Nach Lawinenabgang in Balderschwang Hotel bleibt geschlossen - Straße wieder frei

Eine Lawine hat im Wintersportort Balderschwang im Allgäu am Montag ein großes Hotel getroffen. Es bleibt weiterhin geschlossen. Der Riedbergpass ist wieder für den Verkehr freigegeben.

Die Lawine mit einer Breite von 300 Metern drückte Fenster des Hotels in Balderschwang ein, Schnee gelangte ins Innere des Welnness- und Saunabereichs. Weder Gäste noch Angestellte wurden nach Angaben der Polizei verletzt.
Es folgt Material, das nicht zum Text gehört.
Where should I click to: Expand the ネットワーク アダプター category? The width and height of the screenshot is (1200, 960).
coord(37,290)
Das Hotel bleibt nach Angaben des Geschäftsführers bis auf weiteres geschlossen.

Wetterlage entspannt sich

Die Gemeinde Balderschwang, die zwischenzeitlich von der Außenwelt abgeschnitten war, ist von Österreich aus wieder erreichbar. Seit Mittwoch ist auch der Riedbergpass wieder für den Verkehr geöffnet. Die Straße war zwischenzeitlich gesperrt.

Dauer

Orte in Vorarlberg wieder erreichbar

Auch die Straßen nach Stuben, Zürs und Lech am Arlberg sind wieder frei. Sie waren mehrere Tage aus Sicherheitsgründen gesperrt, die Lawinengefahr war zu hoch. Allein in Lech befanden sich rund 5000 Menschen.
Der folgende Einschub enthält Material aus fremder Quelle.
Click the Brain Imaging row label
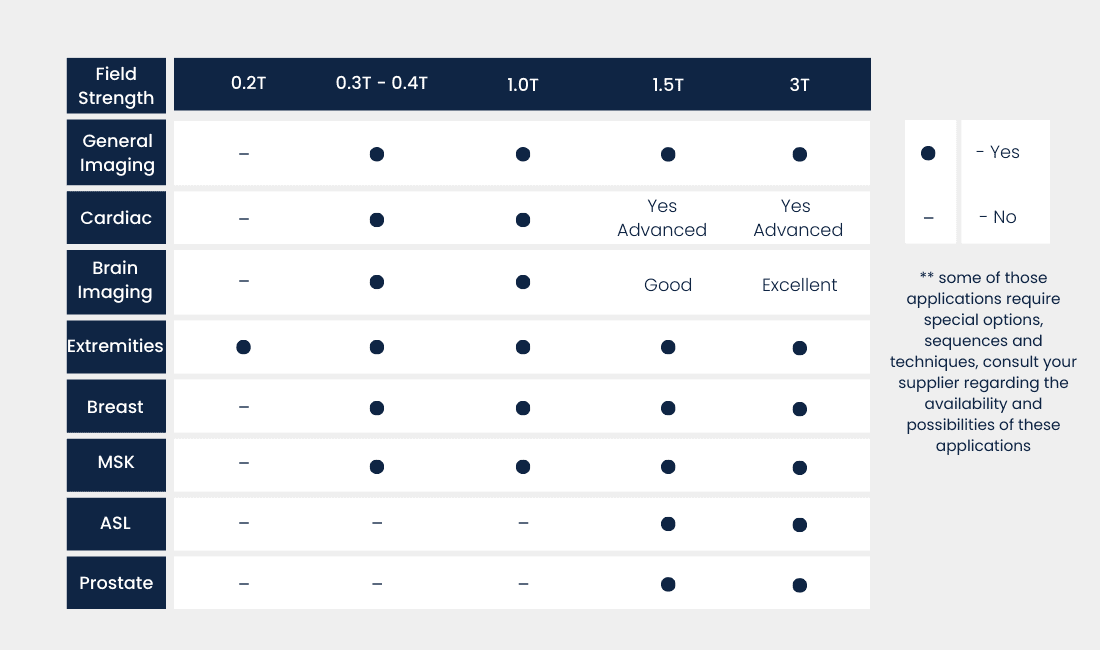 [116, 281]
Für Teile Vorarlbergs gilt derzeit die zweithöchste Lawinenwarnstufe. Die Behörden warnen davor, Absperrungen zu ignorieren und gesperrte Pisten zu betreten. Am vergangenen Samstag waren in Lech drei Skifahrer aus dem Raum Biberach bei einem Lawinenunglück ums Leben gekommen, ein Vierter wird nach wie vor vermisst. Die Männer waren im freien Skiraum unterwegs gewesen.